Solution to 10 Mixed arithmetic questions for SSC CGL, Bank PO or similar exams - time to solve was 12 mins

Q1. If 9 men working for 9 hours a day for each of the 9 days produce 108 units of work then, 6 men working 6 hours a day for each of the 6 days will produce units of work,

  1. 32
  2. 64
  3. 72
  4. 24

Solution:

Total Man Hours is $9\times{9}\times{9}=9^3$ MH and this produces 108 work units.

So in 1 MH, work done $= \displaystyle\frac{108}{9^3}$ work units.

In the second case we have, number of Man Hours $= 6\times{6}\times{6}=6^3$.

Thus by following Unitary method we can be certain that this amount of Man hours will produce an amount of work,

$=\displaystyle\frac{108}{9^3}\times{6^3}=\displaystyle\frac{108}{3^3}\times{8}=\displaystyle\frac{12}{3}\times{8}=32$ units of work.

Answer: Option a: 32.

Key concepts used: Breakthrough concept used, Man hours producing equivalent amount of work produced -- unitary method. By using a single concept of man hours (it could have been man days), number of men, number of hours per day and number of days all could be combined into one value.


Aside:

This is the Mandays technique that we have elaborately used in our article on Solving Time and work problems in a few simple steps part 2.
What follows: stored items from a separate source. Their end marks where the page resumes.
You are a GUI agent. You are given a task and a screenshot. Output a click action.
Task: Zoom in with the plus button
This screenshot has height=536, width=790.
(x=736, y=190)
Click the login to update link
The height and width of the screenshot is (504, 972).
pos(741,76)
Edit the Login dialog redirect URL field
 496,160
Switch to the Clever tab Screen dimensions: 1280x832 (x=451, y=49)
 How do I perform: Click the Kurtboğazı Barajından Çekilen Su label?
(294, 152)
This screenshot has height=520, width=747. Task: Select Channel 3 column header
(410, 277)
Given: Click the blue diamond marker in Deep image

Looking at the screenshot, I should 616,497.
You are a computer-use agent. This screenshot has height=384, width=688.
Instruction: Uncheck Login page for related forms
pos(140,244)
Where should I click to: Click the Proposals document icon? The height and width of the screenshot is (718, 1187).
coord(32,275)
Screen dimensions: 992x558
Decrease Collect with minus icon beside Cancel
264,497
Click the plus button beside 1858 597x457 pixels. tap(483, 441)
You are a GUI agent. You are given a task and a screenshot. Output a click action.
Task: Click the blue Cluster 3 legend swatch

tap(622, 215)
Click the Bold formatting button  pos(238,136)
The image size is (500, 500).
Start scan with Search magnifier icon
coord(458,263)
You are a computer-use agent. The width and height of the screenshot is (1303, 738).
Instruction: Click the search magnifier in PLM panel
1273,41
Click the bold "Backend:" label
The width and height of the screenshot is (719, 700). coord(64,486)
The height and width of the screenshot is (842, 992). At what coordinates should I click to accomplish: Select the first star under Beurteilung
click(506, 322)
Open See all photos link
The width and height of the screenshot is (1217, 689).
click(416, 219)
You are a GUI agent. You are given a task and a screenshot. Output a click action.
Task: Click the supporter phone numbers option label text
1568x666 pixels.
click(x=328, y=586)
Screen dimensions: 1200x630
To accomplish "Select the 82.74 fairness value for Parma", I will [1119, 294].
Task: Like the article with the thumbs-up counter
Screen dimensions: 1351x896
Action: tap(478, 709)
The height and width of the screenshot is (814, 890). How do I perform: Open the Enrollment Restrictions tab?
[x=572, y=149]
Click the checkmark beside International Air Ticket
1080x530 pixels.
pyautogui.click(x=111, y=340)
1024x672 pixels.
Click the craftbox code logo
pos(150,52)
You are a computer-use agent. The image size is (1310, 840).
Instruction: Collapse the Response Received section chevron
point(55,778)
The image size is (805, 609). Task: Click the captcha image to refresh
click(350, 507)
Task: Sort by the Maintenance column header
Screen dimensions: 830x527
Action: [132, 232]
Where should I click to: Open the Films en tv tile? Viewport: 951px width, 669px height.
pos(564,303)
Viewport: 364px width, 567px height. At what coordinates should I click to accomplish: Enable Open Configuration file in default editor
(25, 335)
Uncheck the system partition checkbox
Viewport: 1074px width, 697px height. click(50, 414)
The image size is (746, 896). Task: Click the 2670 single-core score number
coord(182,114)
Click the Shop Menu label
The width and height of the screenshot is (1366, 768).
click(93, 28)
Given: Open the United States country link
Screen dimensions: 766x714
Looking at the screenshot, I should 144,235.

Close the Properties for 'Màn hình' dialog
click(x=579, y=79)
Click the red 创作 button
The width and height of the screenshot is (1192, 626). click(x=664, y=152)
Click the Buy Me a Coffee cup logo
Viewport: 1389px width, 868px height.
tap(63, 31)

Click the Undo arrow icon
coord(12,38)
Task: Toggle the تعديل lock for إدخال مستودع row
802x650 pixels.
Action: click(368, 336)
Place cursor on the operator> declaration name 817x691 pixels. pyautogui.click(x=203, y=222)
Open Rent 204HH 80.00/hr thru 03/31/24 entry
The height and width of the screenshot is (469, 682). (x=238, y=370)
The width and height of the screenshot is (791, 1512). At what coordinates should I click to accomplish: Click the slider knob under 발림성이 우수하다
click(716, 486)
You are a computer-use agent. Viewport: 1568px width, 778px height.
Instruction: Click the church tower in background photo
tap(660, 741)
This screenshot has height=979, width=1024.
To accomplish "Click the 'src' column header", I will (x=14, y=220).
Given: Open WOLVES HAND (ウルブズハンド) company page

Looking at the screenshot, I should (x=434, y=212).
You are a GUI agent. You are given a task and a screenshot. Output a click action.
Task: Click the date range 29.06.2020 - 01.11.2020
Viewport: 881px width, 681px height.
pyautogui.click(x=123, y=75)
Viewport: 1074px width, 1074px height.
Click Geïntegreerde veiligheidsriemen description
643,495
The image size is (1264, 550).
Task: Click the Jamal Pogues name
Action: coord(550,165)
With the use of this technique derivation becomes much simpler and clearer because of number of men and number of days merge together into one variable that is the amount of work.


Q2. A swimmer swims from his starting point against current for 10 minutes and then swims backwards for next 10 minutes to reach a point distant 1000 meters from the starting point. The speed of the current then is,

  1. 2 km/hr
  2. 3 km/hr
  3. 4 km/hr
  4. 6 km/hr

Solution:

On the way back in favor of the current the swimmer overshoots his starting point by 1000 meters.

Let us imagine this case as equivalent to two objects moving in the same direction (by reversing the way back swim) where they started from the same point but the faster one overtook the slower one at their relative speed.

swim-reversed

The relative speed in this case is the difference of downstream and upstream speeds which equals twice the stream speed.

Downstream speed = Still water speed $+$ Stream speed, and

Upstream speed = Still water speed $-$ Stream speed.

So, Relative speed = Downstream speed $-$ Upstream speed = 2$\times{}$(Stream speed)

At this speed then the faster object covers 1000 meters in 10 minutes of movement, that is, in one sixth of an hour. So the relative speed is 6 km/hr which is twice the stream speed. Thus stream speed is 3 km/hr.

Answer: Option b : 3 km/hr.

Key concepts used: Basic concepts of time and distance -- separating out the two swims, forward and backward, enabled reversing the direction of the backward swim and conversion of the two swims into a race in the same direction of two moving objects moving at different speeds -- knowledge that relative speed will be difference of downstream and upstream speed which always is twice the stream speed, still water swimmer speed canceling out.

No equation, no variables, just a quick conceptual solution.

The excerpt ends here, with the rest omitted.